A resistor has the ability to operate as a fuse. This type of resistor is known as a fusible resistor. It melts just like a fuse when excessive current flows through it, protecting the circuit and components from damage. But, the benefit of a fusible resistor is that it acts as a normal resistor under normal operating conditions.
Resistor function #5 in a circuit: Filtering, Wave-shaping, Timing
Resistors can do awesome things by themselves, but when they combine their abilities with other components they can achieve even more. The two components that are best friends with the resistor are the Capacitor and Inductor. The resistor can be combined with these components to form RC (resistor and capacitor) and RL (resistor and inductor) circuits.
Each type of circuit has its own set of unique applications which include Filtering, Waveshaping and Timing.
Resistor function #6 in a circuit: Pull-up and Pull-down resistors
Microcontrollers are very important devices in Embedded Systems. They act as the brains of these systems in charge of controlling operations, flow of information and input and outputs. Microcontrollers are digital devices with pins that can be in either two states or logic levels; ON (HIGH) or OFF (LOW) which is represented by binary; 1 and 0 respectively. These pins can be configured either as inputs or outputs. Buttons and switches can be connected to these pins when configured as an input. However, if we just connect a button to a microcontroller, the input would be left floating (which essentially means the pin could float between the two logic states) which is an unwanted scenario.

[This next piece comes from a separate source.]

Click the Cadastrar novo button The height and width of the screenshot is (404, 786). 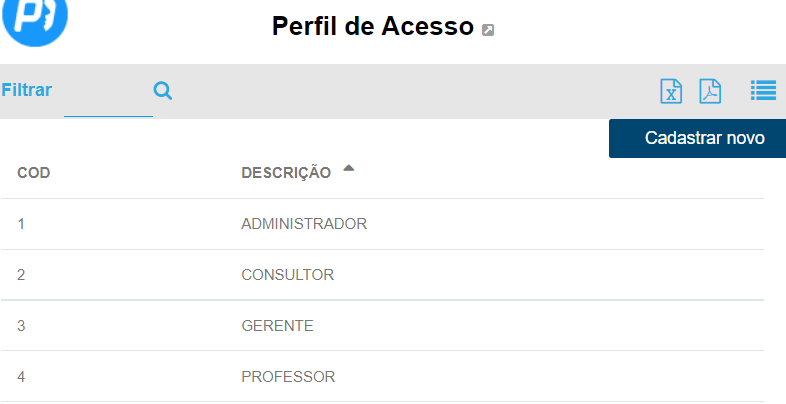[x=697, y=138]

Resistors are used to help tie or secure an input pin to a logic level so it is not left floating. A resistor can be connected to ground (0 or LOW). This type of configuration is known as a Pull-Down Resistor and helps secure a LOW logic state. Or, it can be connected to the supply voltage (1 or HIGH). In this configuration it is known as a Pull-Up Resistor and helps secure a HIGH logic state.

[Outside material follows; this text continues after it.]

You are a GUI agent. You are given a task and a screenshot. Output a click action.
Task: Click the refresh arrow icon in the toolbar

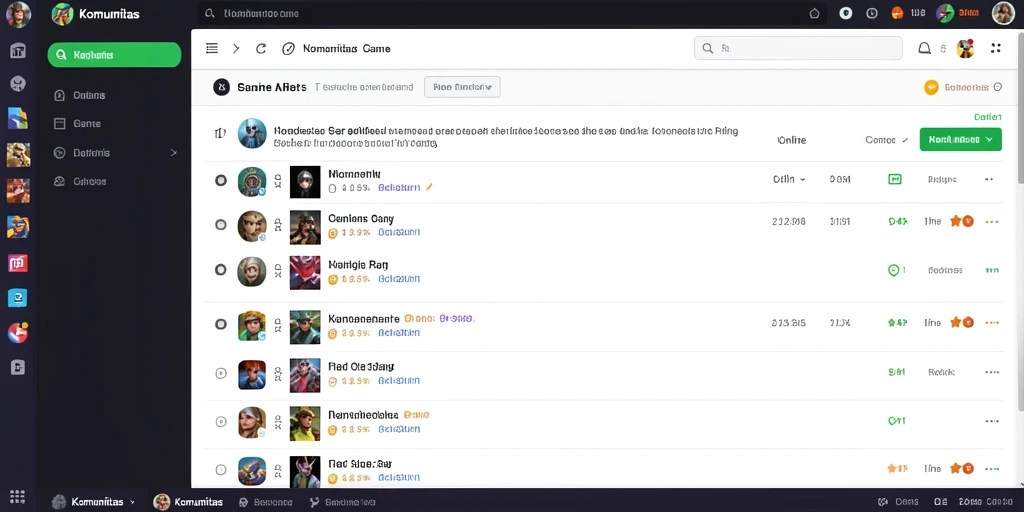pos(261,48)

Resistor function #7 in a circuit: Bias active elements
Active elements are devices with the capability of generating electrical energy. They take an input signal, and produce a larger signal at its output. Transistors are common active elements and an important component in the world of electronics. They have two specific roles; amplify electric current or block it.
Transistor biassing is a crucial part when working with transistors which involves setting a transistor’s operating voltage or current conditions to the right levels so as to ensure input signals are amplified correctly. Resistors are used to help bias transistors. It can be done in two ways either by using a single feedback resistor or a voltage divider configuration.
Resistor function #8 in a circuit: Terminate transmission lines
We live in the age of information. We are constantly sending and receiving information on a daily basis. One way we send information is via transmission lines. Resistors are used in transmission lines to dissipate energy in the form of heat. But, why? They are used to absorb energy to prevent reflections within the cable. In an ideal transmission line (one without a resistor), when a piece of data reaches its destination it will still have energy and reflect back and forth interfering with other data. As we know now, resistors dissipate energy in the form of heat which comes in useful in this exact application. The resistor can absorb this energy so that the data does not reflect back and forth.
Resistor function #9 in a circuit: Heating
Last but not least for resistor functions is Heating. It has been mentioned numerous times already, but it won’t hurt mentioning it again one last time; when electrical current passes through a resistor, energy is lost in the form of heat. This heat comes from electrical energy being converted to thermal energy. Most of the time this is unwanted. The less hot a resistor gets the better. But, there are applications where this heat can be put to good use. Fan heaters, toasters, are some of the most common devices that make use of resistors for heating purposes. Other applications that make use of this include Aeronautics, Automotive, Military and Smart clothing industries.